Alan Robock
Alan Robock
Climate change; climate modeling; nuclear winter

Cook Campus
School of Environmental and Biological Sciences
Dept of Environmental Sciences (DES)

Dr. Alan Robock is a Distinguished Professor of climate science in the Department of Environmental Sciences at Rutgers University. He graduated from the University of Wisconsin, Madison, in 1970 with a B.A. in Meteorology, and from the Massachusetts Institute of Technology with an S.M. in 1974 and Ph.D. in 1977, both in Meteorology. Before graduate school, he served as a Peace Corps Volunteer in the Philippines. He was a professor at the University of Maryland, 1977-1997, and the State Climatologist of Maryland, 1991-1997, before coming to Rutgers. Prof. Robock has published more than 370 articles on his research in the area of climate change, including more than 220 peer-reviewed papers, with a Google h-index of 71. His areas of expertise include geoengineering, climatic effects of nuclear war, effects of volcanic eruptions on climate, and soil moisture. He serves as Editor of Reviews of Geophysics, the most highly-cited journal in the Earth Sciences.

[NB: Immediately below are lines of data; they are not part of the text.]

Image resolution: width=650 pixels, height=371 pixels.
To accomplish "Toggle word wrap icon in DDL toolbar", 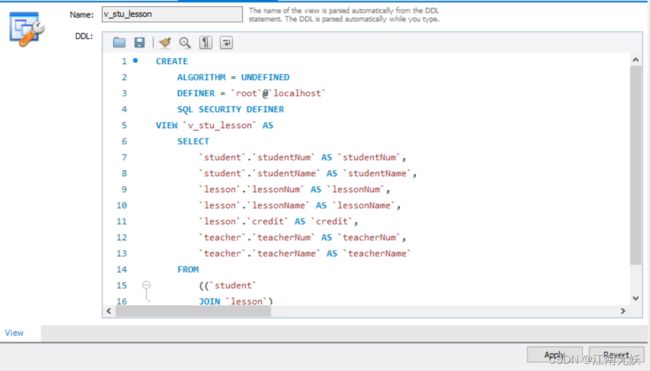I will click(x=226, y=42).
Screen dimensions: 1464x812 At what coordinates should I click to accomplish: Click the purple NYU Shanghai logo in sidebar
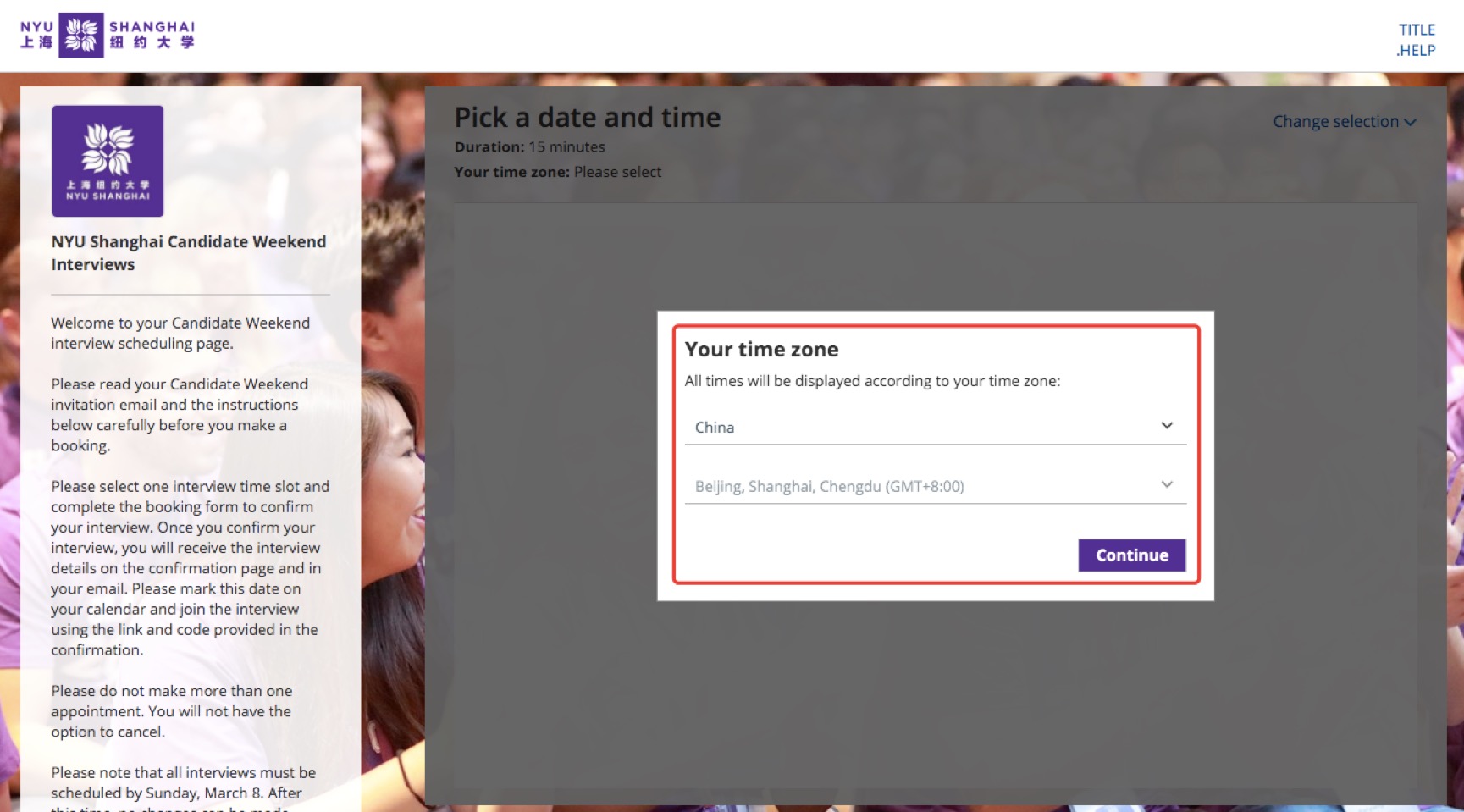[108, 161]
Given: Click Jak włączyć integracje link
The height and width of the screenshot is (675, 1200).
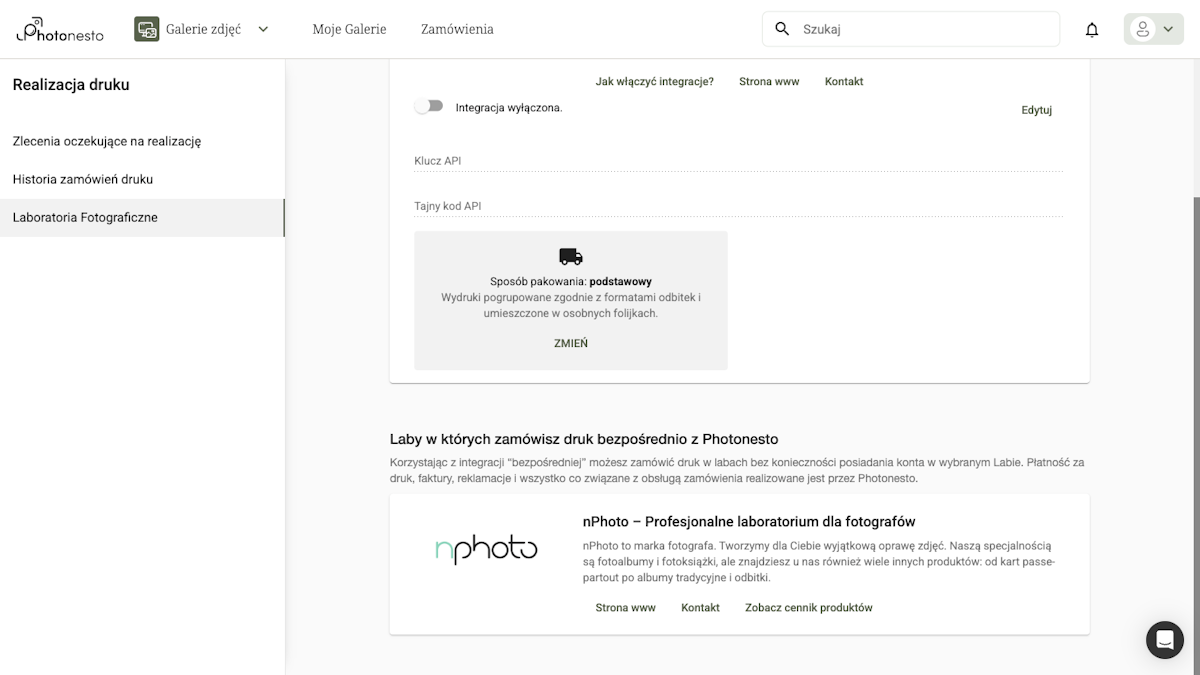Looking at the screenshot, I should [x=655, y=81].

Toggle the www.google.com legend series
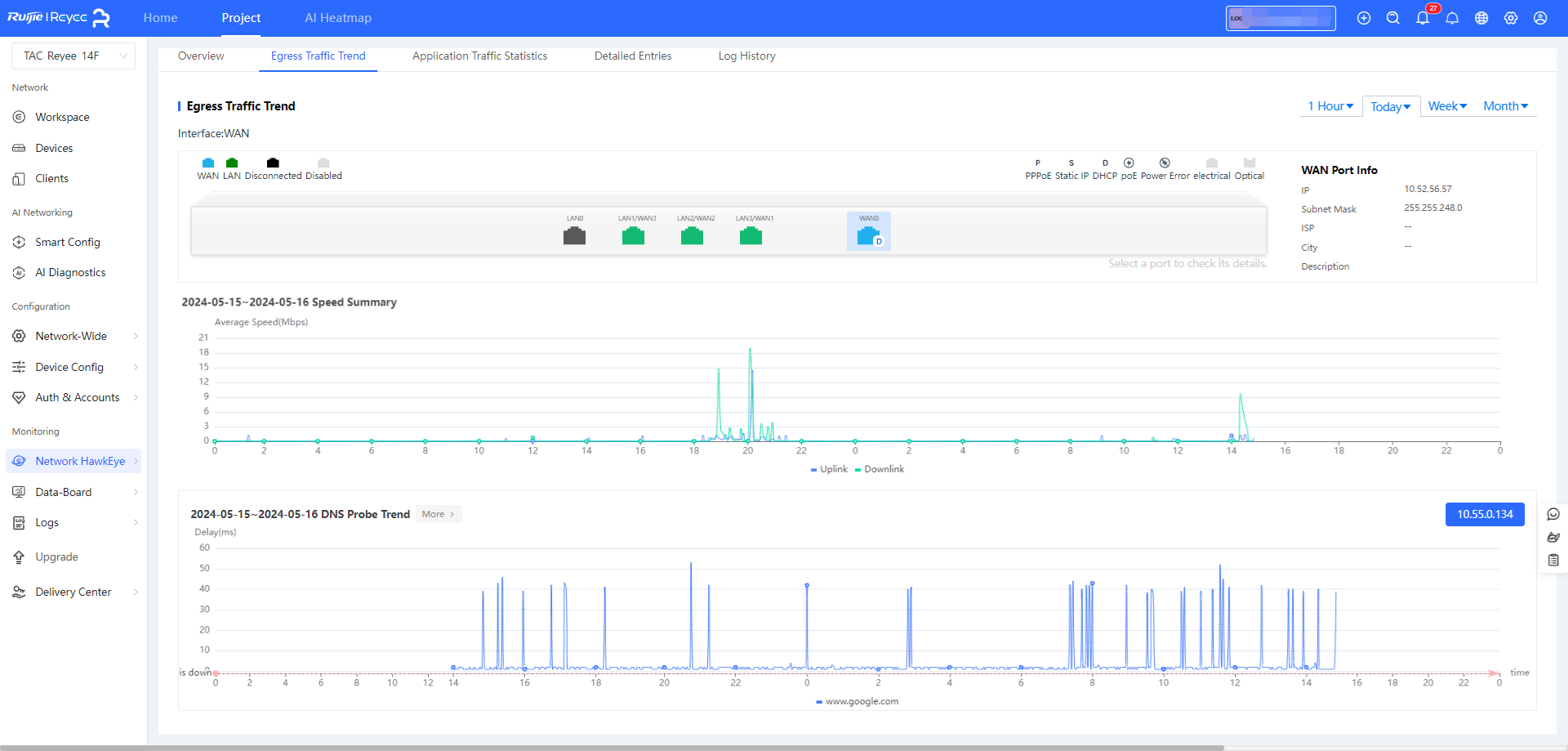pos(857,701)
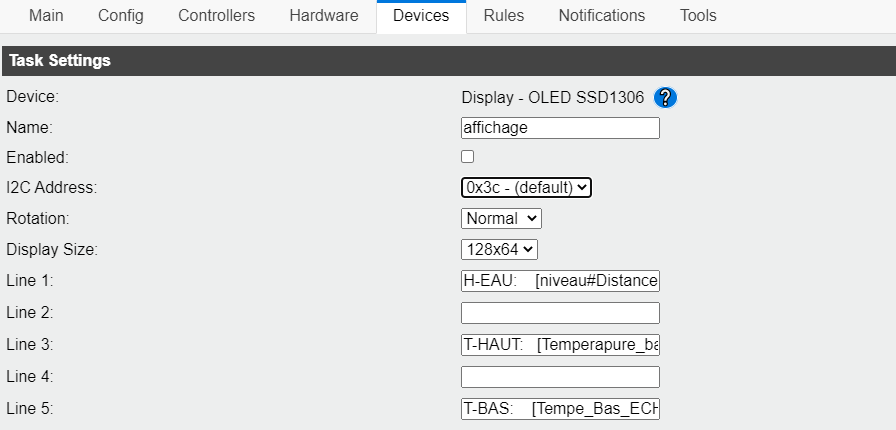Open the Tools tab
This screenshot has width=896, height=430.
(698, 16)
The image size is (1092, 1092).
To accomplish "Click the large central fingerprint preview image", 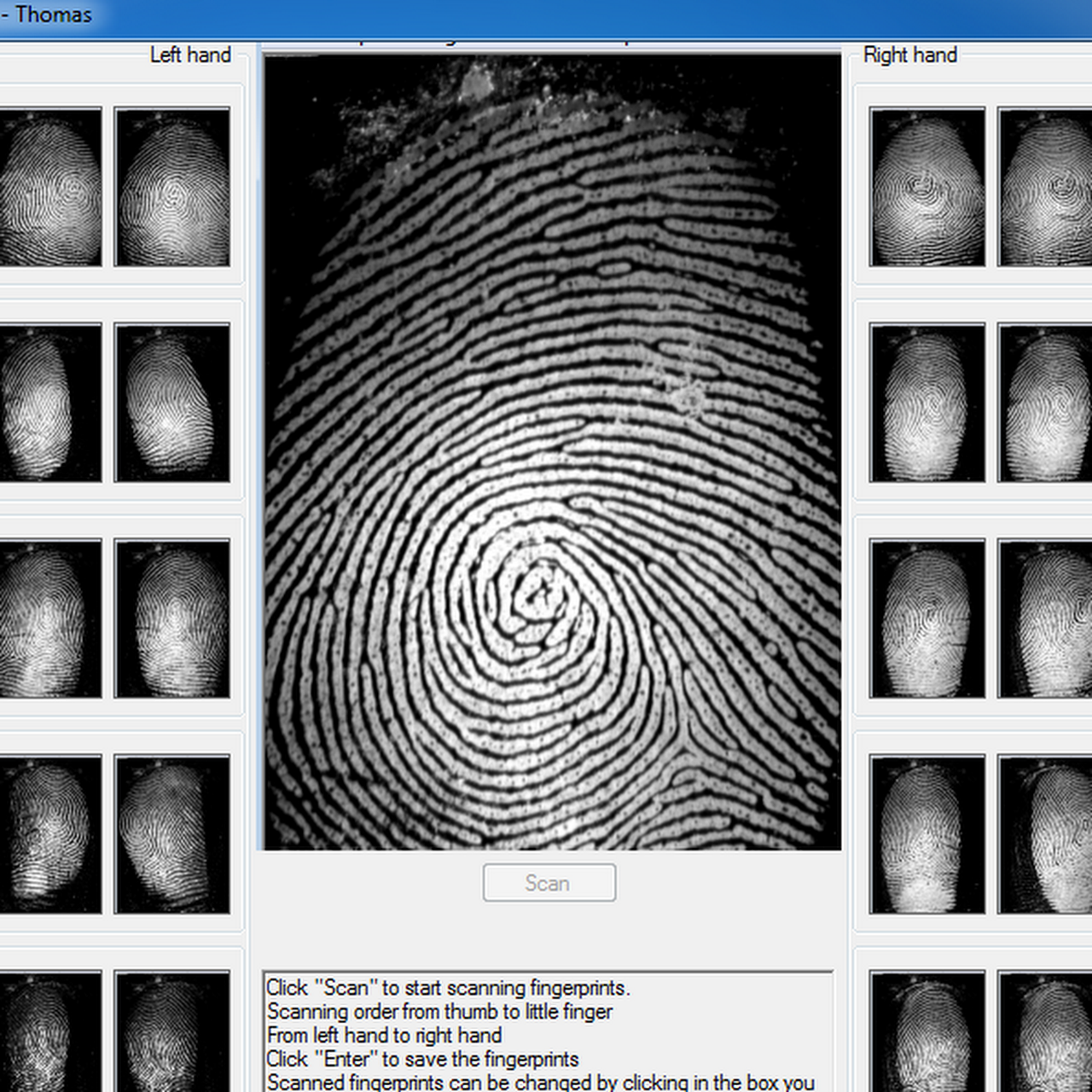I will [x=552, y=452].
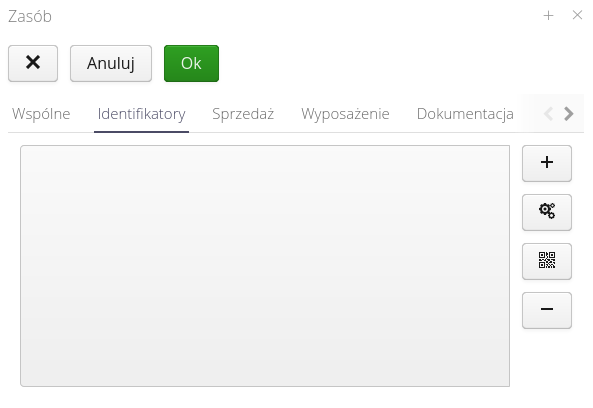Show the Dokumentacja tab
593x408 pixels.
[x=465, y=114]
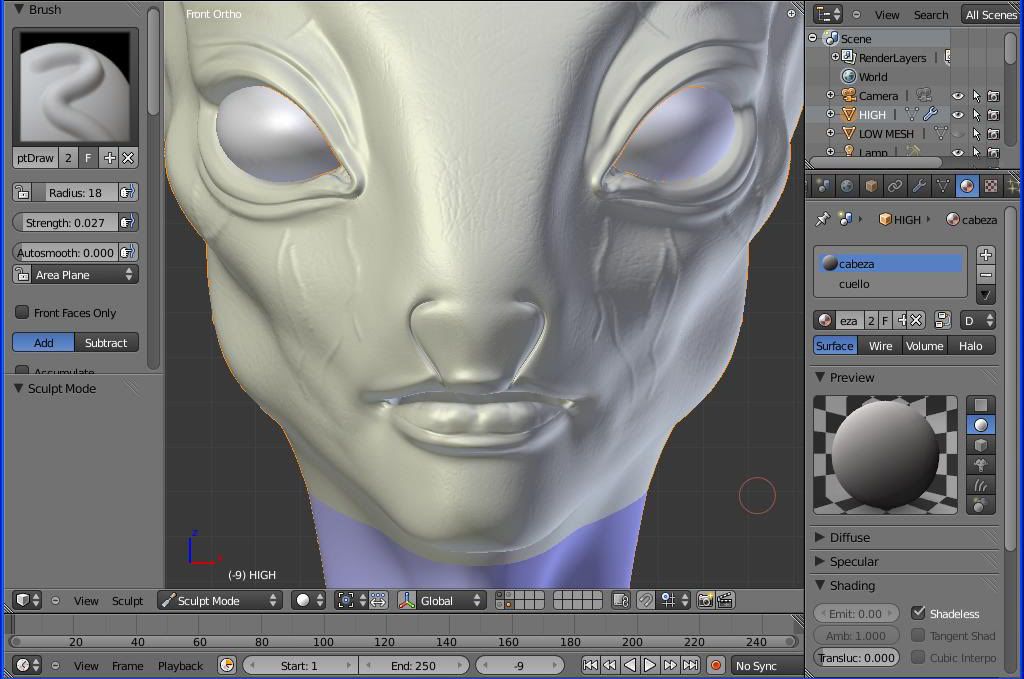Screen dimensions: 1024x679
Task: Click the play animation button
Action: 650,665

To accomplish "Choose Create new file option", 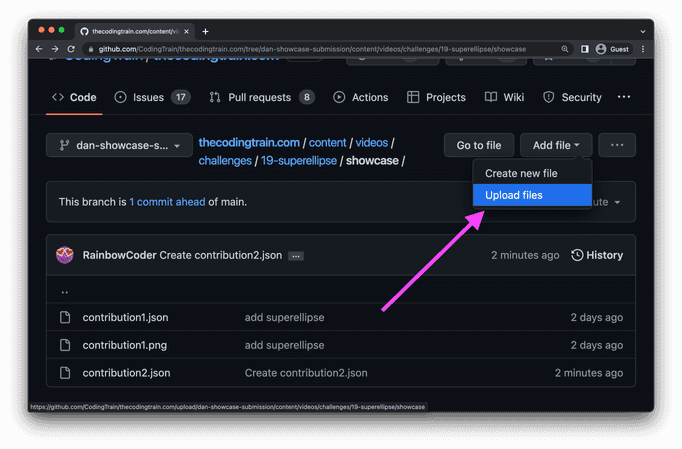I will 521,173.
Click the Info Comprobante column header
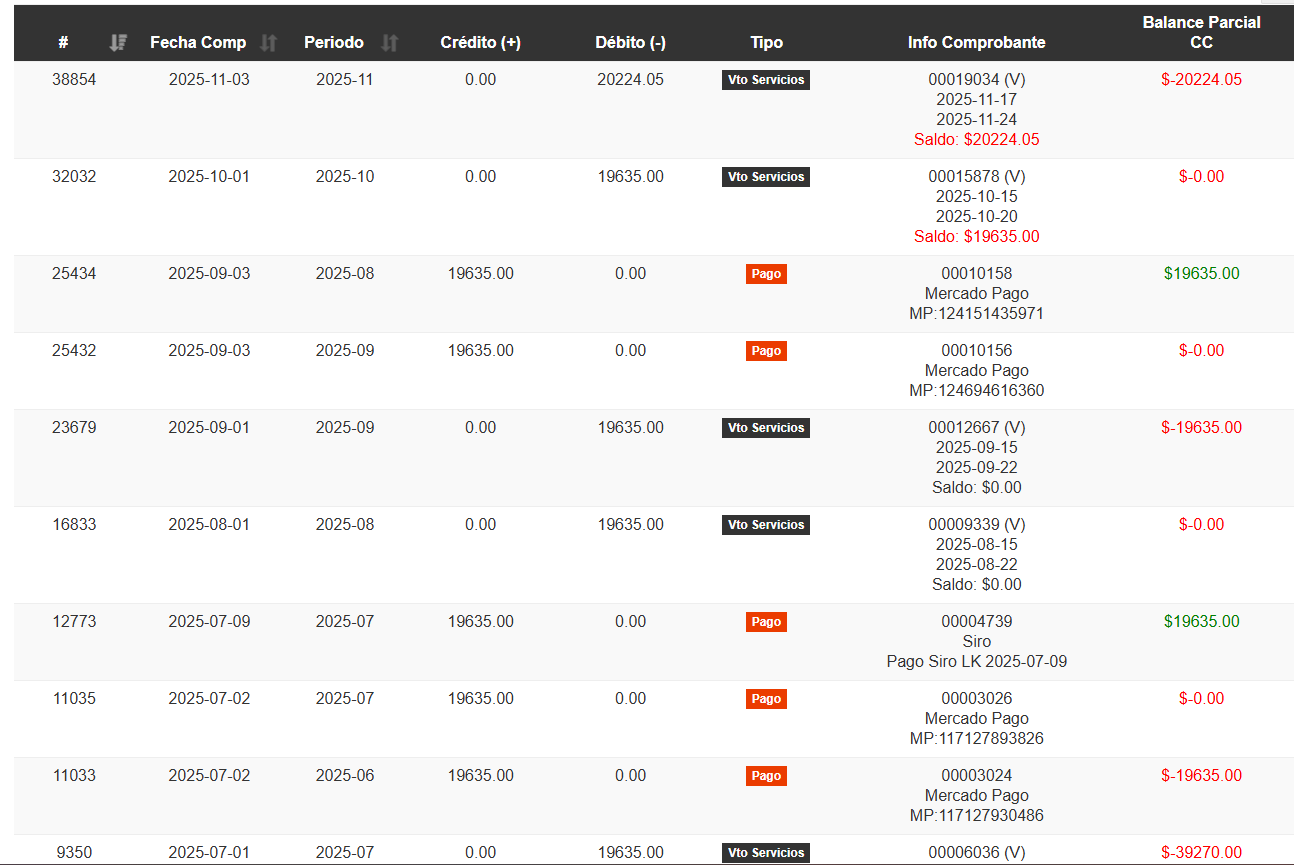 pyautogui.click(x=976, y=43)
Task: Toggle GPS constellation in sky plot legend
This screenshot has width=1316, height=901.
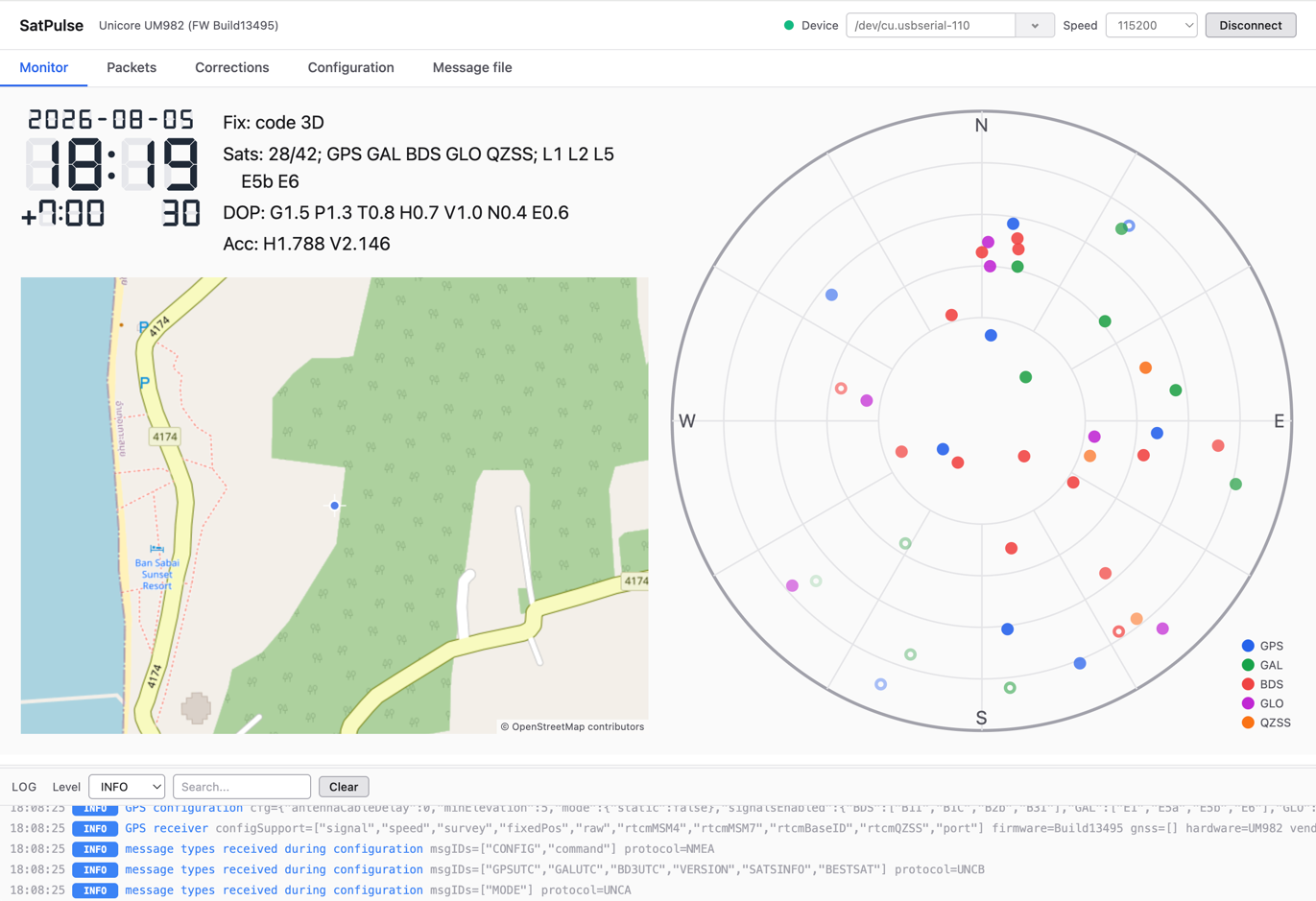Action: pos(1262,646)
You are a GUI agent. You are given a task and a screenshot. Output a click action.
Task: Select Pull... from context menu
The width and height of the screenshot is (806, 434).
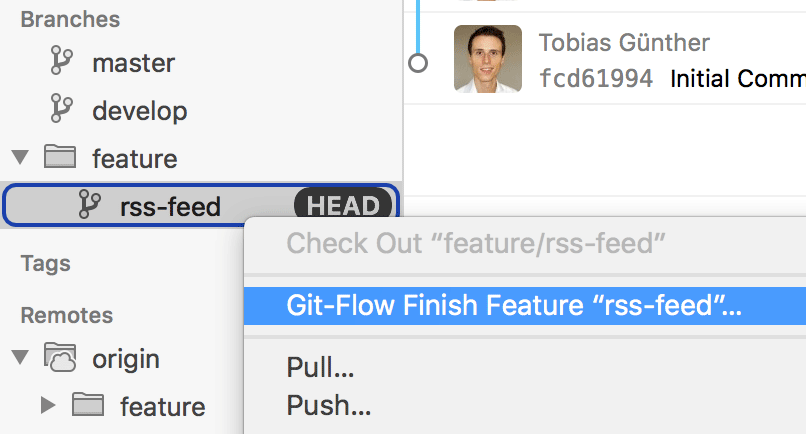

His honors include being a Fellow of the American Geophysical Union, the American Meteorological Society (AMS), and the American Association for the Advancement of Science, and recipient of the AMS Jule Charney Award. Prof. Robock was a Lead Author of the 2013 Working Group 1 Fifth Assessment Report of the Intergovernmental Panel on Climate Change (awarded the Nobel Peace Prize in 2007). He recently served as a member of the Board of Trustees of the University Corporation for Atmospheric Research, which operates the National Center for Atmospheric Research.